Coping With Christmas For Parents of Tweens and Teens by Dr Melanie Smart, Child Psychologist
‘That’ age, the cusp of teenage-dom, not quite a child, not quite an adult. Still wanting cuddles but only on their terms and never in front of their mates. No longer believing in the magic of Yuletide but still loving the fuss and tradition – despite possibly looking unbelievably aloof and nonchalant about it all.
So how do parents navigate this? “Carefully” is the Christmas cracker-esque answer. But seriously, Christmas can be a lovely time to be together if everyone is respectful of each other and their needs. It can be a time of high pressure and unusual activity for families and young people with their hormonal barometers can be particularly sensitive to this. So here is some psychologically evidenced practical advice for festive tidings of joy…
Routines – keep routines wherever you can. Young people are particularly sensitive to disturbances in sleep, diet and exercise. Going to bed at a similar time or allowing naps and lie-ins after a late night is a recipe for a happy day. Limiting sugar and encouraging balance will help with glucose spikes and limit “hangry” outbursts or mood dips. Long walks and fresh air will reset the brain and boost endorphins if cabin fever is setting in.

REQUIRED ACTIONS —
1. In the Christmas advice text, list the areas where it says young people are particularly sensitive to disturbances.
2. Write the next part of the text on coping with Christmas for parents of tweens and teens, continuing after its final paragraph.
The entries that follow come from a separate source and are unrelated to the Christmas advice text.

EXCERPTED RECORDS —
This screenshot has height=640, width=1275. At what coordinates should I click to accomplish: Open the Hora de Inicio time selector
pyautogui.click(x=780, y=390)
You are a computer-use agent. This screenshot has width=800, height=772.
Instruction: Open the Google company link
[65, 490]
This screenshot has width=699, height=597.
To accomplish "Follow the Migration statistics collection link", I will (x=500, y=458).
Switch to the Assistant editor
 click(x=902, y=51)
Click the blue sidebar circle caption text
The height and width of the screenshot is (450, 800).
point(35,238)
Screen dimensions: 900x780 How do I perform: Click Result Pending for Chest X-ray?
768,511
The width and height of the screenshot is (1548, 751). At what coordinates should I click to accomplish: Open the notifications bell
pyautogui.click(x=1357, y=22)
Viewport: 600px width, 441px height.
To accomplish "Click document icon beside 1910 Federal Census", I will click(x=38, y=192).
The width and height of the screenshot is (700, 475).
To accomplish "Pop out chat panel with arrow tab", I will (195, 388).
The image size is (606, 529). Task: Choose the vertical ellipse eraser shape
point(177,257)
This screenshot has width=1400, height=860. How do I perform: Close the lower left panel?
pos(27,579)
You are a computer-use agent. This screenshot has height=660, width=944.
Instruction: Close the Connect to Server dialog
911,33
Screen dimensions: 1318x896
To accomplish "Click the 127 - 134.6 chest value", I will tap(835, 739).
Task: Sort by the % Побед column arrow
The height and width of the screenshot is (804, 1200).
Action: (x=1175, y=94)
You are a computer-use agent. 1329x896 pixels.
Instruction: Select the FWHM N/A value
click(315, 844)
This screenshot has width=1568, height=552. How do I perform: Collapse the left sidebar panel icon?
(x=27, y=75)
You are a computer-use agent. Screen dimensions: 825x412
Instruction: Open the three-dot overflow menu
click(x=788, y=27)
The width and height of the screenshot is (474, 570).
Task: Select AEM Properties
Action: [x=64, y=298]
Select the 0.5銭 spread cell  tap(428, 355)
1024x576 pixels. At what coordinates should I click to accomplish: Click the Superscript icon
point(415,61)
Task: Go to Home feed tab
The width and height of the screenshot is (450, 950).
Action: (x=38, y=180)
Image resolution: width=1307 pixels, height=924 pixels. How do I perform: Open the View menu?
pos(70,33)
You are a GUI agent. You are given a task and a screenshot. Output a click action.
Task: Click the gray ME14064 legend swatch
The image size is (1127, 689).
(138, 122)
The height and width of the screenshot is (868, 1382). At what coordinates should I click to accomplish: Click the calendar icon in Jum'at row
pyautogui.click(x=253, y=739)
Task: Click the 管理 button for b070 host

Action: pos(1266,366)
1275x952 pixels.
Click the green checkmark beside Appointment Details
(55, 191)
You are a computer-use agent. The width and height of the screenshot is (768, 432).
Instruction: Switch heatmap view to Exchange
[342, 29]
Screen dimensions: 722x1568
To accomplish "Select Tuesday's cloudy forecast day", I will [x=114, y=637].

TASK-BY-TASK ANSWERS —
1. sleep, diet, exercise

2.
Interactions – where possible, limit screen time and encourage participation (we do not need to snapchat every moment to our friends, or Instagram every gift, surely???). Balance this with time-out for young people who need space to breathe – socialising at this age is super demanding and periods of brief isolation are normal. Don’t expect your young person to be “on” for the whole day. As it can be a particularly sensitive time for self-esteem, non-competitive games and opportunities for success can be maximised by the adults round them. Allocating jobs and roles and setting expectations which emphasise their importance in the day can also boost motivation and compliance.
Reflections – When it’s all over and the anti-climax sets we can all feel a little deflated. Observing gratitude practices can re-ignite the feel good. Encourage a ‘one-in-one-out’ policy, clearing out old clothes, toys and items to make way for the new gifts. Take these to a charity shop, shelter or local hospital to help those less fortunate. Thank you notes, pictures or videos can be sent to giftees (yes, selfies now allowed!) and edited highlights posted on Facebook if absolutely necessary… New Year’s resolutions can be made with goals, hopes and wishes for the forthcoming 12 months set out and cheered on by the family circle. Thank you’s for participation in the festivities can be made – praise even ‘normal/expected’ behaviour and you will get more of it and model observing and encouraging, an essential interpersonal skill for all of us.
Finally, practice what you preach parents. Be kind to yourself, take some time out, manage your own expectations and look after your health. It is a wonderful time of year but ultimately just another day. Enjoy it for what it is and have fun.